Die Therapie des ARDS erfordert eine intensivmedizinische Versorgung und richtet sich nach dem Schweregrad der Hypoxämie:

  • Sauerstofftherapie: Nasenkanüle, Sauerstoffbox, ggf. high-flow
  • Mechanische Beatmung: erforderlich bei schwerer Hypoxie. Anwendung von Lungenschonenden Beatmungsstrategien (low tidal volume, PEEP) zur Vermeidung eines „Ventilator Induced Lung Injury“ (VILI)
  • Sedation oder kontrollierte Analgosedation zur Verminderung des Atemarbeitsaufwands
  • Volumentherapie mit Vorsicht, da exzessive Flüssigkeitsgabe das Lungenödem verschlechtern kann
  • Behandlung der Grunderkrankung: z. B. aggressive Antibiotikatherapie bei Sepsis, Flüssigkeitstherapie, Blutzucker- und Kreislaufmanagement
  • Kortikosteroide: umstritten, aber in der späten Phase als Entzündungsmodulation diskutiert
  • Supportivmaßnahmen: Antioxidantien, gastrointestinale Prophylaxe, Ernährung via Sonde oder parenteral

Prognose und Nachsorge

Die Prognose ist vorsichtig bis schlecht, mit einer Mortalität von bis zu 80 %. Entscheidend ist die frühe Erkennung und intensivmedizinische Stabilisierung. Hunde, die die akute Phase überleben, können eine vollständige Lungenfunktionserholung erfahren. Allerdings besteht die Gefahr von Langzeitfolgen wie pulmonaler Fibrose oder wiederkehrender respiratorischer Komplikationen. Die Nachsorge umfasst regelmäßige klinische und bildgebende Kontrollen sowie ggf. pulmonale Rehabilitationsmaßnahmen.
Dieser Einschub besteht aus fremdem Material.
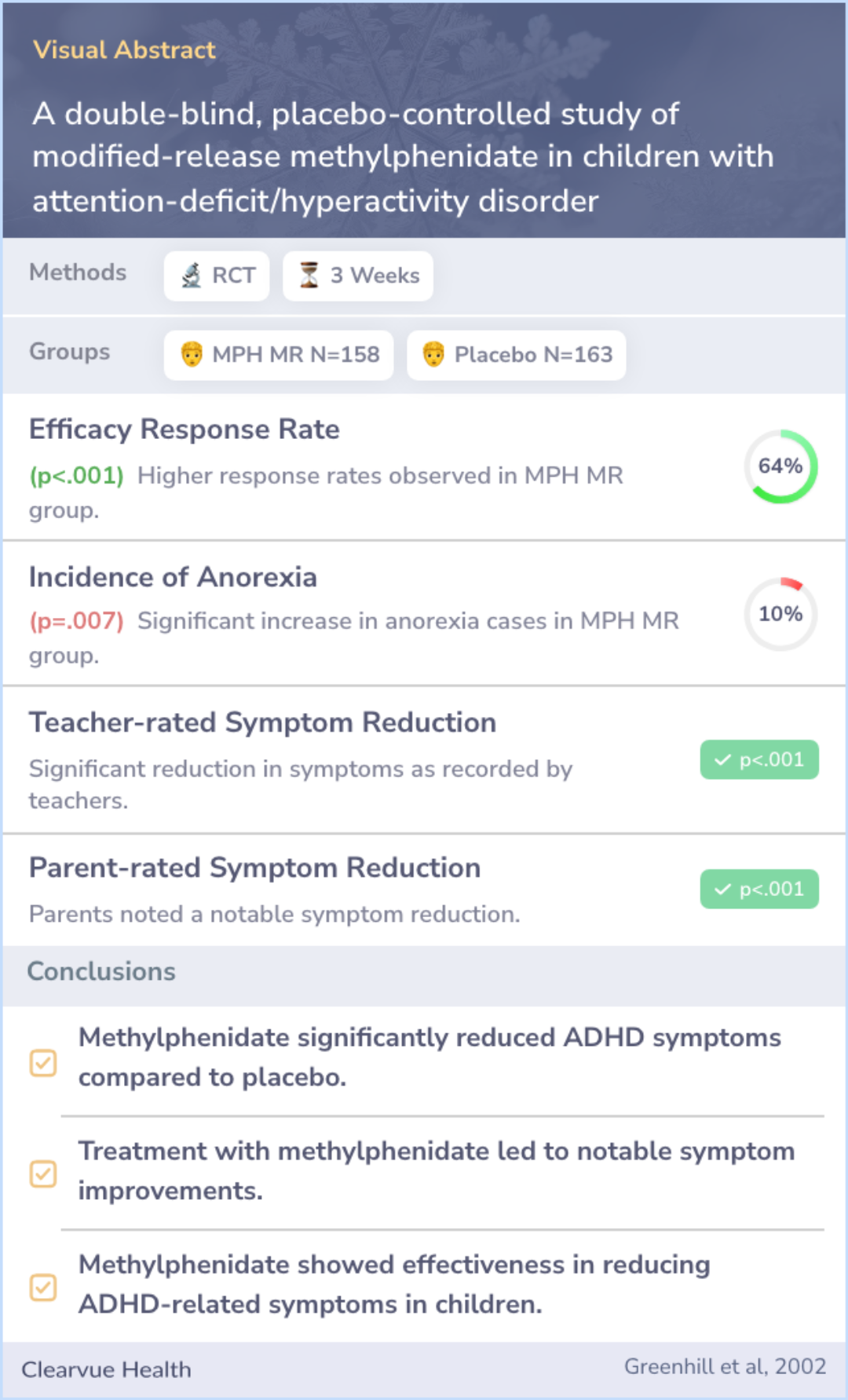
Task: Click the 10% anorexia incidence ring
Action: [x=780, y=614]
Ausblick auf aktuelle Forschung

Forschungsansätze konzentrieren sich auf zelluläre und molekulare Mechanismen der alveolären Schädigung, therapeutische Modulation der Entzündung (z. B. Zytokinblocker, Interleukin-Inhibitoren), regenerationsfördernde Therapieansätze (mesenchymale Stammzellen) sowie optimierte Beatmungsstrategien. Auch antientzündliche Biomoleküle wie Surfactant-Analoga und antioxidative Therapieoptionen befinden sich in präklinischer Entwicklung.
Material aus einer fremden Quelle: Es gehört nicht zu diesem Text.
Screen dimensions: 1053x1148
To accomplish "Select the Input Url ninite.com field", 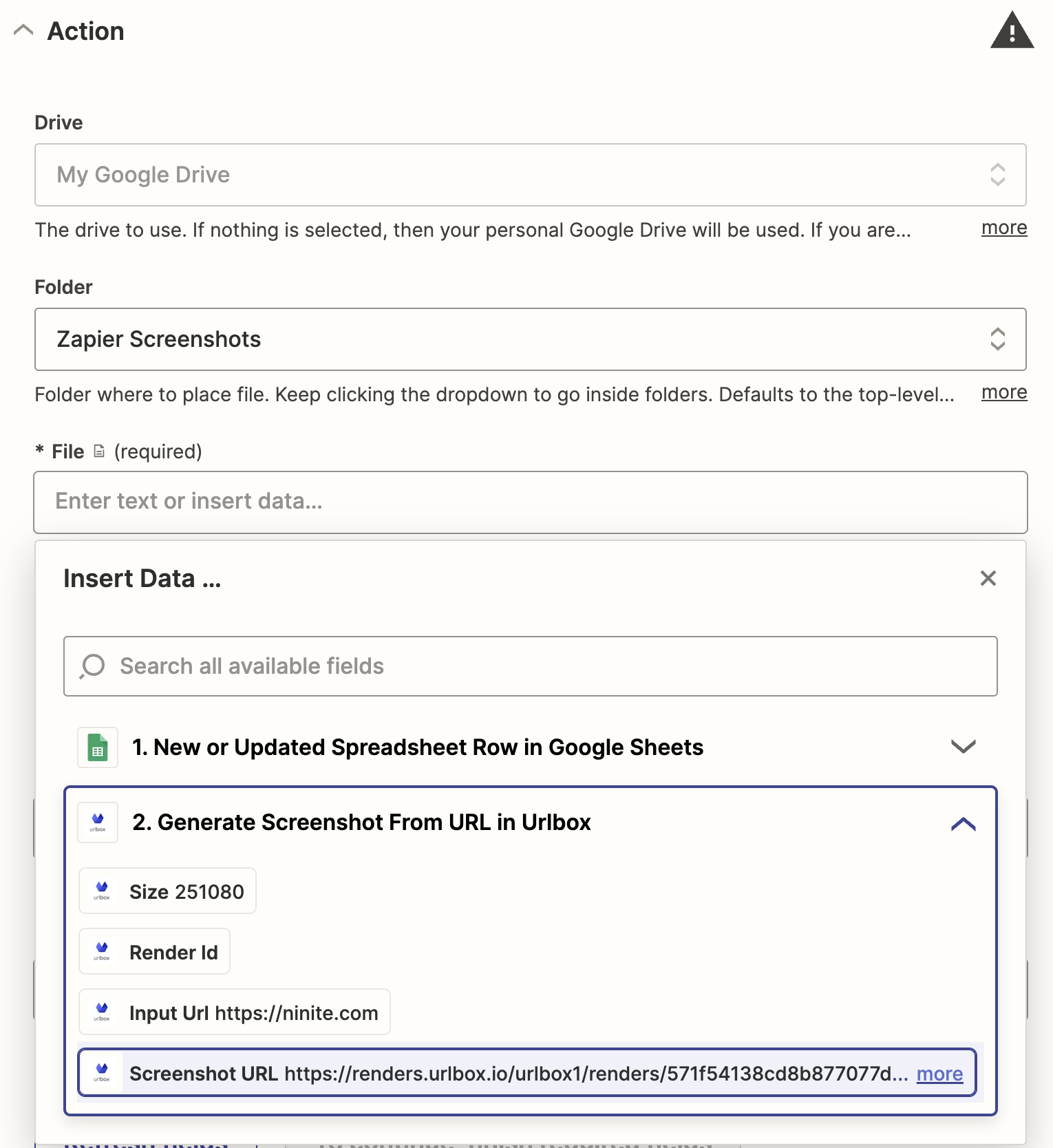I will 234,1012.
Häufig gestellte Fragen (FAQs)

  1. Wie schnell entwickelt sich ARDS beim Hund?
    Meist innerhalb von 6–24 Stunden nach Auslöserbeginn (z. B. Sepsis oder Aspiration).
  2. Ist ARDS heilbar?
    Mit intensivmedizinischer Therapie ja – die Genesung dauert aber Tage bis Wochen.
  3. Wie erkenne ich Atemnot beim Hund?
    Hecheln ohne Belastung, Atemnot in Ruhe, Bauchpresse und Zyanose sind Warnzeichen.
  4. Ist ARDS ansteckend?
    Nein, aber es kann Folge einer ansteckenden Erkrankung wie Pneumonie oder Sepsis sein.